アサカワは顔もそうであったが、心もおよそ人のものではなかった。もちろんオールドミスである。自分に対し惜しみない賞賛を送るよう要求し、生徒のことは徹底的にけなす。今であれば分限免職になるような非人道的なあだ名を平気で生徒につけた。運動のできない子が嫌いだったようで、文武両道でなければダメという偏狭な考えの持ち主であった。

運動が大の苦手で、中学受験のために塾に通っていた僕は特に徹底的に嫌われていた。廊下でいきなり蹴られたこともある。何かとイヤミを言われ、否定され続けた。他の級友たちにしてもアサカワにまともな評価を受けているわけではなく、アサカワに対する不満を募らせていた。文武両道で顔つきも精悍な級友の一人がやけにひいきされていたものだった。

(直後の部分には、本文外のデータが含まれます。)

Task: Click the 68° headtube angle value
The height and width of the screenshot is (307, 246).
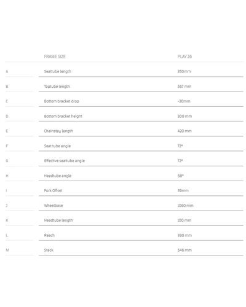Action: click(180, 176)
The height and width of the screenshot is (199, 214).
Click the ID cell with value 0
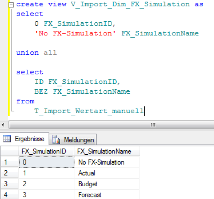coord(46,162)

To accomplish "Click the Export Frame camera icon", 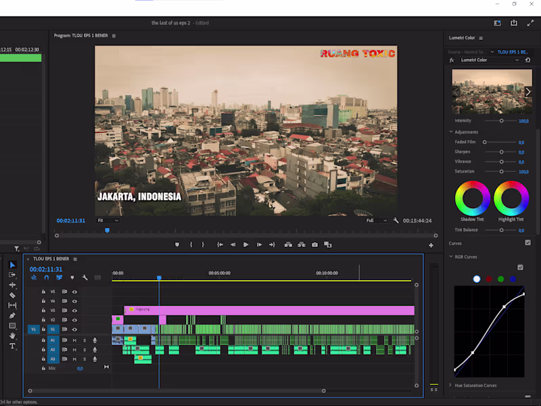I will tap(314, 244).
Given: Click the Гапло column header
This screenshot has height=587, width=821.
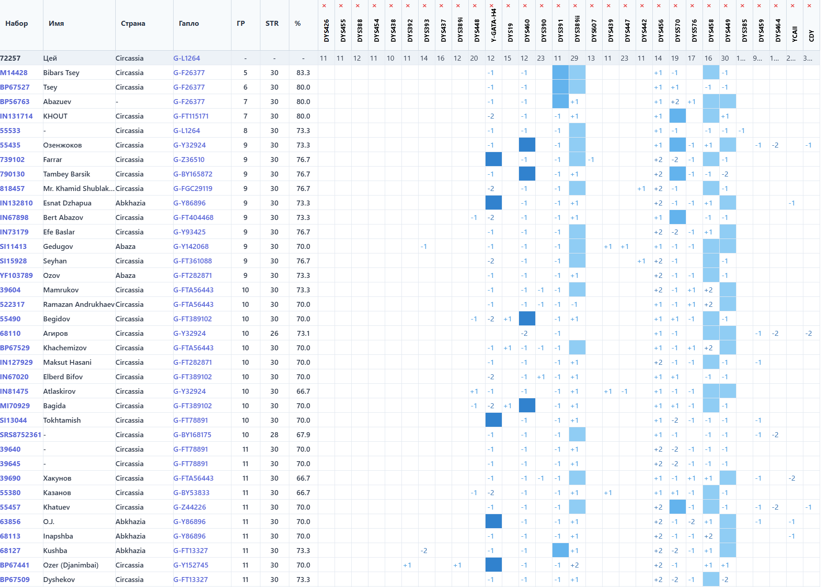Looking at the screenshot, I should pyautogui.click(x=189, y=24).
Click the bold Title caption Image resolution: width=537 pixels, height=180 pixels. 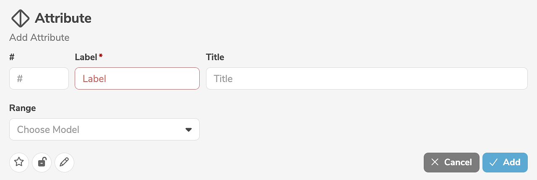pyautogui.click(x=215, y=57)
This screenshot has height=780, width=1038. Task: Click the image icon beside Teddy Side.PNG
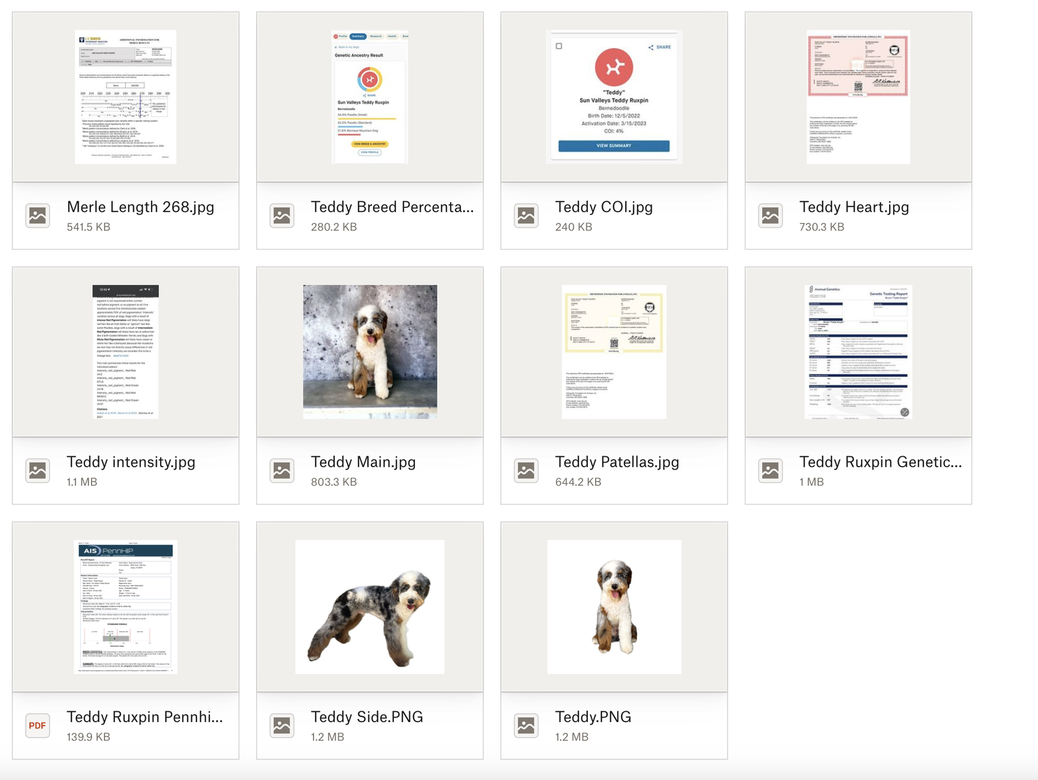pyautogui.click(x=282, y=725)
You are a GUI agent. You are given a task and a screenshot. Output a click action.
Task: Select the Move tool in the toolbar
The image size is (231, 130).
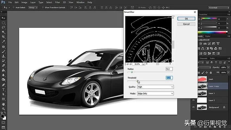point(4,18)
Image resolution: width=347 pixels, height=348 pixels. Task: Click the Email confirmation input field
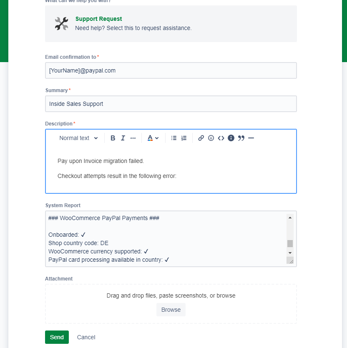tap(171, 70)
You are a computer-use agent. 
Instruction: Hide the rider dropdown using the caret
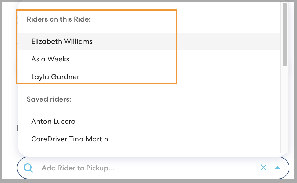[x=277, y=168]
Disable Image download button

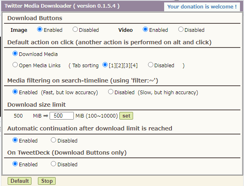click(75, 29)
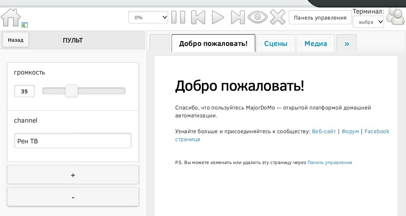
Task: Open the 0% volume dropdown
Action: pyautogui.click(x=148, y=17)
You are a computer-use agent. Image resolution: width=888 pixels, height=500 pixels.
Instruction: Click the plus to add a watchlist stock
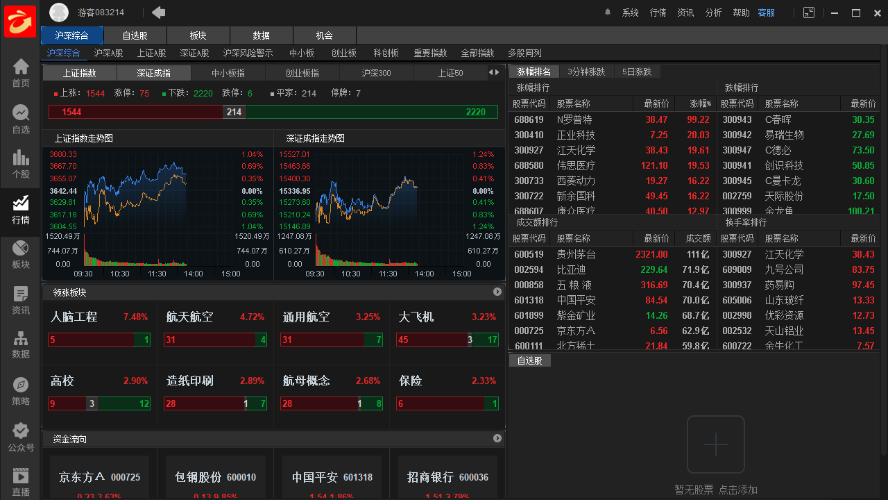(x=715, y=444)
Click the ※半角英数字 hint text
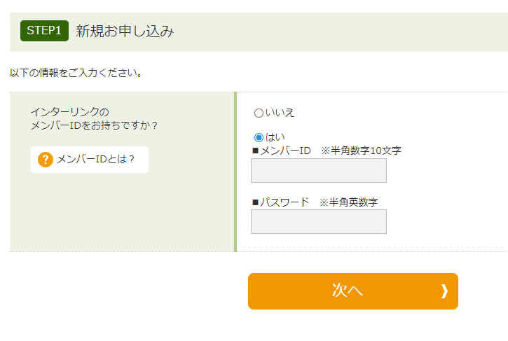Viewport: 508px width, 341px height. point(349,202)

二年の時の小柳先生は、地位こそ代用教員であったが、素晴らしい先生だった。いつもにこにこしていて優しくて、生徒を正当に評価し、えこひいきや差別は決してしない人だった。僕らはみんな小柳先生が大好きだった。アサカワはそれも気に入らないようだった。アサカワが担任だったのは一年の時だけであったが、その後教頭に昇進し、僕らが卒業するまで居座り続け、ことあるごとに僕らをいじめた。僕らに六年間かけられ続けた呪いそのものであった。

三年の時のコマツは、アサカワに輪をかけて破綻した人間だった。生徒をよく泣かせていた。生徒に授業中にタバコを買いに行かせ、教室でふかした。うちの両親は当時離婚協議中で、父親の姿を数年見ていなかったので、男性教諭のコマツは最初慕わしかったが、うちの家庭状況をみんなの前であげつらったので信頼は崩壊した。塾に通い始めたら、アサカワと一緒になってぐだぐだ言い始め、またもやみんなの前であげつらった。でもこれぐらいしか思いつかないのは、アサカワが六年間ずっといたインパクトでかき消されたか、あるいは記憶を封印したのかのどちらかだろう。コマツが死んだと聞かされても、きっと嬉しいんだろうな。